Moving (Back) To Linux

I’m a bit of a productivity nerd, I’ll admit. Over the last couple of years, I’ve cultivated a workflow that revolved around a lot of OS X tools that I LOVED:

  • Alfred
  • TextExpander
  • iTerm2

These tools were my bread and butter. My professional life, if you will. However, I found myself in a bit of an odd spot in recent months–my MacBook Air was proving to be underpowered for running VM’s, and doing any sort of virtualized anything (which I wanted to be able to do for some training and other projects). While I wanted a shiny new MacBook Pro, I found it to be overpriced, and something that I couldn’t justify spending the kind of money on, despite that all of my tools were built exclusively for the MBP platform.

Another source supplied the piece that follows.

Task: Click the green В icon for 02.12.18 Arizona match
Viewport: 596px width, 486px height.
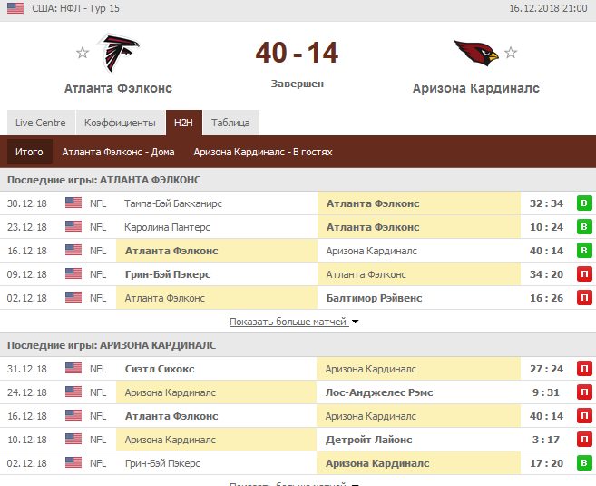Action: click(x=584, y=463)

So I decided to move back to Linux. At Rackspace, I’d had an Optiplex workstation that ran Fedora, and it worked OK, if not for the fact that every update screwed up my display drivers. I honestly wasn’t very keen to be back on Linux. The last thing I wanted to do was be in a situation where I’d have to cobble some sort of solution together, and it would require more time and effort that I have at the moment.

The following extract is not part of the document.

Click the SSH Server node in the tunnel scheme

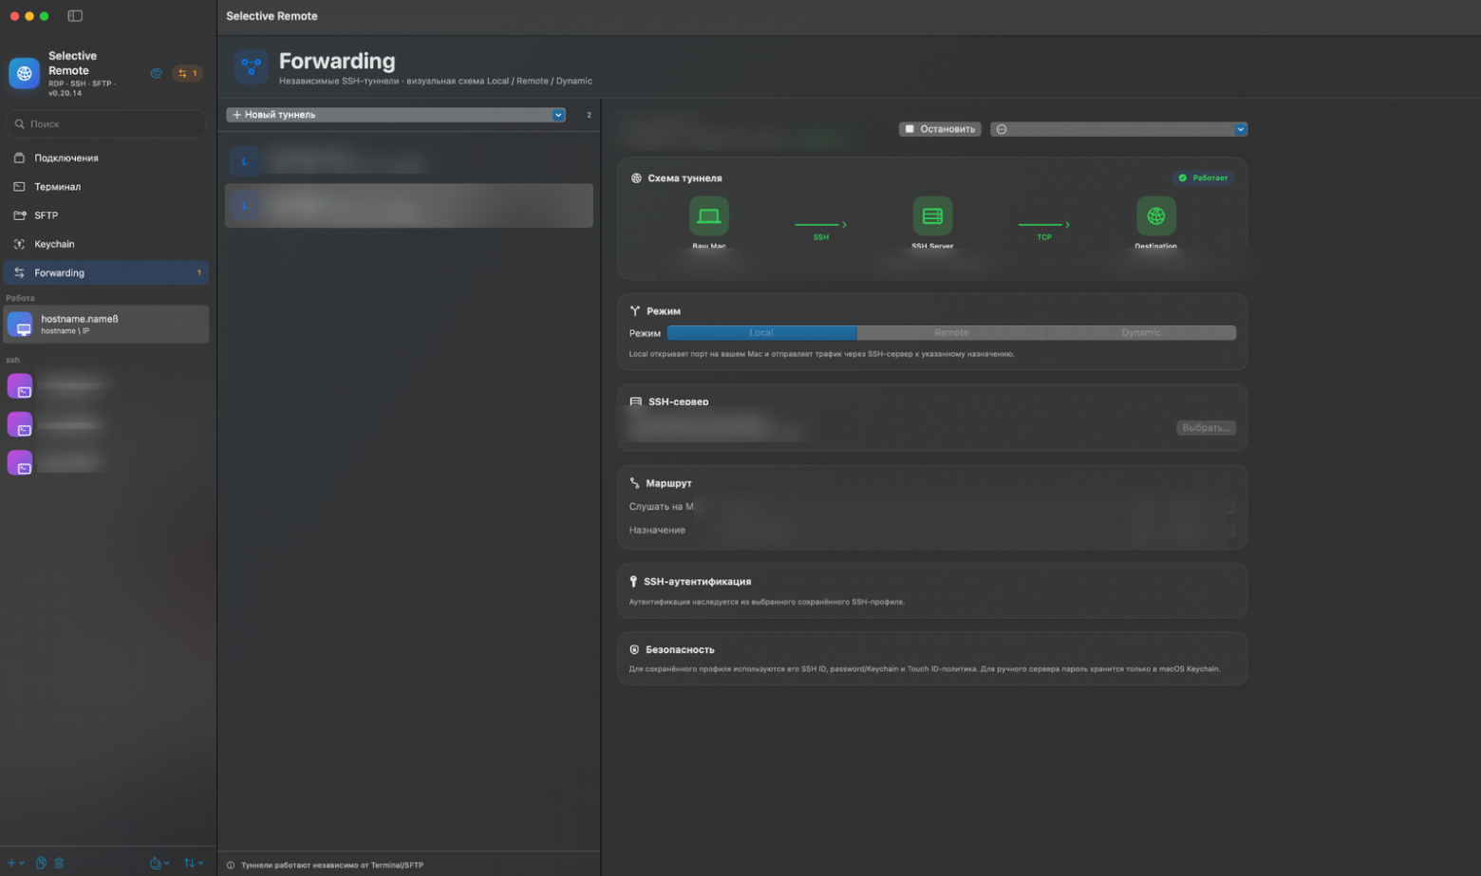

Serendipitously, one of my former coworkers and her husband turned me onto Korora. To be fair, there’s not a whole lot more that Korora has over Fedora. Thus far, it’s proven to have some prettier defaults. Not much more than what Fedora would have, but it beats taking the time out of my day to hunt around and change things.

To my delight, the experience has been surprisingly Mac-like (even to the point of competing with ElementaryOS). To my further delight, it has dark themes out of the box (swoon), which makes working at night much less stressful on the eyes.

The biggest challenge in moving back to a Linux distro as a daily driver has been finding a replacement for Alfred & TextExpander. The terminal challenge was easily solved with either terminator or tmux (now being a bit wiser, I’m using tmux with GREAT success). However, finding something that had similar functionality to TextExpander and Alfred was a bit difficult at the onset.

I’d tried Albert, an Alfred-like replacement for Linux, but to no avail. While Albert’s got a decent start, it lacks quite a bit of Alfred’s functionality. For example, Alfred has built-in clipboard management (now using Clipit), built-in snippets (which Autokey seems to do a decent job of), and workflows, which I haven’t quite figured out a replacement for and probably won’t at this point since I wasn’t using them all that much anyways.

At the time of writing this post, I’m back up to speed in terms of where I was with my Mac. I’ve managed to recreate my level of productivity and automation with the following:

  • Alfred –> Korora menu button/Clipit
  • TextExpander –> Autokey
  • iTerm2 –> Terminator/tmux

Next on my productivity list is tackling my dotfiles. More to follow!